De ser “bella, exitosa y popular” en “Como si tuviera 30”, pasando por una amable madre en “La vida extraña de Timothy Green” y pasando por “Yo soy Simón”, Jennifer Garner nos ha demostrado su lado amable, dulce y cariñoso, pero ahora, tras el fatídico asesinato de su esposo e hija, el director Pierre Morel (Director de Taken) nos muestra el lado más oscuro de Jennifer en “Matar o Morir”.

Riley North (Jennifer Garner) es la viva presencia de la justicia, quien, tras perder a su esposo e hija en un asesinato, pierde toda sutileza para hacer lo propio y cobrar venganza por su propia mano. “Matar o morir” nos presenta a una familia tradicional con algunos problemas financieros, mientras que Riley es una entregada esposa que trabaja en un banco y al terminar, se enfoca en la felicidad de su esposo Chris (Jeff Hephner) y su hija Carly (Cailey Fleming). Debido a sus problemas financieros, Chris se ve obligado a considerar un trato con un “amigo” que está planeando estafar a un narcotraficante local, Diego García (Juan Pablo Raba). Al final del día Chris decide alejarse del plan, sin embargo, durante un día de paseo junto a Riley y Carly, estos resultan asesinados, dejando a Riley gravemente herida, pero a Chris y Carly muertos.

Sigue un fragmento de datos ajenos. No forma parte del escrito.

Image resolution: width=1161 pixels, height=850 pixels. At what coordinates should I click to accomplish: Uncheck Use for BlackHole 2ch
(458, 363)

Riley, en busca de justicia y venganza por su familia, coopera con los detectives a cargo de la investigación (John Ortiz y John Gallagher Jr.) quienes junto con el juez están claramente sobornados por el cartel de García. Habiendo testificado en contra de los asesinos, el juez minimiza la situación de Riley, llegando esta al punto de querer agredir a los matones en la corte y así siendo condenada a un hospital psiquiátrico.

Después de haber logrado escapar del hospital y tras 5 años de entrenamiento (Chad St. John, guionista, no se toma las molestias de explicar su entrenamiento), Riley se convierte en una experta en el combate con armas y cuerpo-a-cuerpo, entre otros conocimientos tácticos “militares”. Al día, Riley North sólo tiene una cosa en mente, ¡venganza! Por lo que regresa a Los Ángeles para cazar a García y a todo su cartel sin ninguna misericordia.

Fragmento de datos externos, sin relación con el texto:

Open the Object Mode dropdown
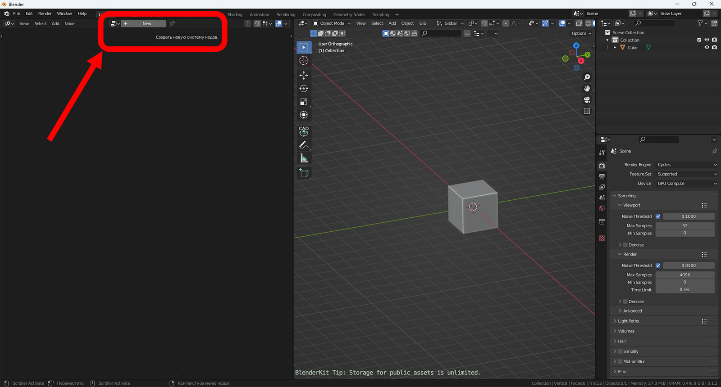Image resolution: width=721 pixels, height=387 pixels. 332,23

El director Pierre Morel no escatimó en gastos ni en ideas ultraviolentas para lograr el máximo asombro en la audiencia. Existe un detalle que está bien ejecutado, aunque no se ve bien ante los espectadores, y esto es que las escenas de combate, sobre todo las de cuerpo-a-cuerpo, no se ven ágiles o bien ejecutadas, pero es de entenderse, por un lado tenemos a capos del narcotráfico que solo saben disparar hacia todos lados y por el otro tenemos a una mujer que apenas lleva 5 años de entrenamiento y sin ningún encuentro real, por lo que es completamente entendible que estas escenas no sean las más ágiles o vistosas, aunque si son certeras y extremadamente gráficas. Separado de todo lo anterior, la escena final desgraciadamente se queda muy chica en cuanto lo que nos ofrece la película en general.

Jennifer Garner, quien desde Alias (2006) que no realizaba un papel así de agresivo, aún sabe cómo personificar a alguien violento y con sed de venganza, aunque hay que aceptar que su fuerte es la comedia y el drama. Por nuestro lado, durante toda la función “Matar o morir” nos tuvo al borde de la butaca, en la que no sabíamos si paralizarnos por la cruda violencia o estar muy atentos en las escenas de acción, o cual por supuesto, nos hace imaginar fácilmente una secuela de la cinta.